Learning Quantum-Samplers for Stochastic Processes with Quantum Sequence Models

TL;DR

This paper introduces quantum sequence models with recurrent quantum circuits that efficiently generate coherent superpositions of stochastic processes, significantly improving accuracy over baseline models especially with limited data.

Contribution

The authors develop a novel recurrent quantum circuit architecture for modeling stochastic processes, enabling linear growth in complexity and improved training from observational data.

Findings

Models outperform baseline quantum Born machines in accuracy.

Recurrent quantum circuits grow linearly with time horizon.

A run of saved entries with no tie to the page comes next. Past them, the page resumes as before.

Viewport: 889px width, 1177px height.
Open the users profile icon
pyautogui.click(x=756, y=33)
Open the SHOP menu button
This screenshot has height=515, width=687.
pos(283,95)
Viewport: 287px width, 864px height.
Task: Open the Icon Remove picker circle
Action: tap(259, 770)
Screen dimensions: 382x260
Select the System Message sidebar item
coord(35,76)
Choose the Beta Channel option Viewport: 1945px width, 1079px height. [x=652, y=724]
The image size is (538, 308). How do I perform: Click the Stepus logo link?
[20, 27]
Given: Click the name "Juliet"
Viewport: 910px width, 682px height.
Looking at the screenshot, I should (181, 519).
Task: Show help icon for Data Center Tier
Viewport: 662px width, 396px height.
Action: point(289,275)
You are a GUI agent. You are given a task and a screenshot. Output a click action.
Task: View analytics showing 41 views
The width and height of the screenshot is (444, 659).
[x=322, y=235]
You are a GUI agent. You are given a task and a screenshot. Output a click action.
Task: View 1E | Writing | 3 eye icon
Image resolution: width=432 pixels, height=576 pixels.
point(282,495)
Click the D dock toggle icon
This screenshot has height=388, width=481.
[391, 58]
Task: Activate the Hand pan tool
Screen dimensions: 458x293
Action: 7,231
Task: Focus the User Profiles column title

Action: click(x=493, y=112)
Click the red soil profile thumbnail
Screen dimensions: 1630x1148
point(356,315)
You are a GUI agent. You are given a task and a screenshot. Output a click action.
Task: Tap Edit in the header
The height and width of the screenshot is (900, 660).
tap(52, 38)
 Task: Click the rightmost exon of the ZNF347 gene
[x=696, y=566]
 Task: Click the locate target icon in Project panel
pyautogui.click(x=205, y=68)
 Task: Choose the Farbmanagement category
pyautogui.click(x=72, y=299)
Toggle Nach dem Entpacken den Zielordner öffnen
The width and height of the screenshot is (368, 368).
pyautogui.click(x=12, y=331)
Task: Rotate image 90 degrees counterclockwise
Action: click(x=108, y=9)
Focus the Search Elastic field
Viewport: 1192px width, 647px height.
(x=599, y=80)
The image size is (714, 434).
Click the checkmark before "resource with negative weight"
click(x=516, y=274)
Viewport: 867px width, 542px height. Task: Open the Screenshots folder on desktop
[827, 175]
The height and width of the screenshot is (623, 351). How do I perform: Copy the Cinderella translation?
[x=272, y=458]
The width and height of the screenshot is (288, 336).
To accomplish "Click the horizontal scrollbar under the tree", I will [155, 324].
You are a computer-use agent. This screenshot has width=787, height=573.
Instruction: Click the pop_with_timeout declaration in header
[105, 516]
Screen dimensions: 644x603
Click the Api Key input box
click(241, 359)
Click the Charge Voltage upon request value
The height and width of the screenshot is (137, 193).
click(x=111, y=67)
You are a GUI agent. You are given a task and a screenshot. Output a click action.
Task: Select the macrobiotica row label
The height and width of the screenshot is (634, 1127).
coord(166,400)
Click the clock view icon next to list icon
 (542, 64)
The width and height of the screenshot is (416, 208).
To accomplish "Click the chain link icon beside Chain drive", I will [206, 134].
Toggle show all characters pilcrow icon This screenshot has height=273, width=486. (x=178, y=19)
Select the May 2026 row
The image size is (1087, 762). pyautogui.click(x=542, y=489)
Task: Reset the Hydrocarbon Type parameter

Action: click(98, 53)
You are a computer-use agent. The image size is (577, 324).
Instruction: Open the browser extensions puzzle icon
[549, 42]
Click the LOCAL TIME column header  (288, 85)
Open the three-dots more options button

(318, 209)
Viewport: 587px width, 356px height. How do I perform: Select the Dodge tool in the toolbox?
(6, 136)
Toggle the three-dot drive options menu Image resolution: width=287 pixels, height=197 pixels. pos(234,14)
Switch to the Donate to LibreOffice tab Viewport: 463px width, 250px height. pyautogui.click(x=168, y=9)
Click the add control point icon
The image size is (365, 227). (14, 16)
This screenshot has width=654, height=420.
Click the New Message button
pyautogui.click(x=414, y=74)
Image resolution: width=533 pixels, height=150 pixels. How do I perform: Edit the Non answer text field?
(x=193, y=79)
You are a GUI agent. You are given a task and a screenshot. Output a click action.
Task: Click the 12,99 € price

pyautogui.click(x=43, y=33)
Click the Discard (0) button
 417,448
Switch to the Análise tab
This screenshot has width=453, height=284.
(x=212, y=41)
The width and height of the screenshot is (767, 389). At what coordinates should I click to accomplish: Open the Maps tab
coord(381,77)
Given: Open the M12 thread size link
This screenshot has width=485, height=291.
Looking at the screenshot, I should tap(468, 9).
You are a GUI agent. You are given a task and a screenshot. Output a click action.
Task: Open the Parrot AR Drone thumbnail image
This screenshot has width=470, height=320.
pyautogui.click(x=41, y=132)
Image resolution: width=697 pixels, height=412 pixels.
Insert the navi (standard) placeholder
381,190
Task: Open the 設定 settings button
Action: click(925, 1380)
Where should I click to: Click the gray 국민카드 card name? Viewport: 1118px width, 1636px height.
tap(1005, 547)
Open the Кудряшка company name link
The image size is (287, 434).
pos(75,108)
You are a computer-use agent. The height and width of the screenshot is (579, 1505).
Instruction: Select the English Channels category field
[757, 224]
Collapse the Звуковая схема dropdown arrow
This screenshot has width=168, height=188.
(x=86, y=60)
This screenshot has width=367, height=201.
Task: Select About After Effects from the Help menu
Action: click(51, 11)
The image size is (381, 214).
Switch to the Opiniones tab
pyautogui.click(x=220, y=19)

Significant improvements in data-sparse regimes.

Abstract

Quantum circuits that generate coherent superpositions of stochastic processes are key to many downstream quantum-accelerated tasks, such as risk analysis, importance sampling, and DNA sequencing. However, traditional methods for designing such circuits from data face immense challenges, given the exponential growth in the size of the associated probability vectors as the desired simulation time horizon increases. Here, we introduce quantum sequence models that leverage a recurrent quantum circuit structure to generate coherent superpositions with circuit complexity that grows linearly with the desired time horizon; together with a recurrent variant of the parameter-shift rule, we train these models from observational data. When benchmarked against baseline quantum Born machines, our constructions exhibit orders-of-magnitude improvements in model accuracy in data-sparse regimes.